**Exercise aim**
Extract every line of the material below without changing a word, and leave the pictures out of your answer.
---
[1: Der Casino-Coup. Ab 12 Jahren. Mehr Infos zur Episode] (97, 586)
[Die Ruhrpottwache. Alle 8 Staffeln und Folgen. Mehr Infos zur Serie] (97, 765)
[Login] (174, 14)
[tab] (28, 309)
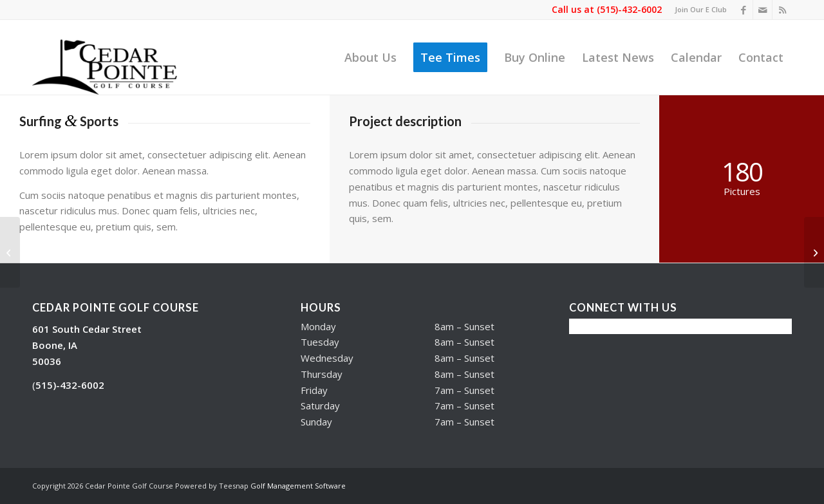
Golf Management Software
---
**Written response**
[1: Der Casino-Coup. Ab 12 Jahren. Mehr Infos zur Episode] (97, 586)
[Die Ruhrpottwache. Alle 8 Staffeln und Folgen. Mehr Infos zur Serie] (97, 765)
[Login] (174, 14)
[tab] (28, 309)
Golf Management Software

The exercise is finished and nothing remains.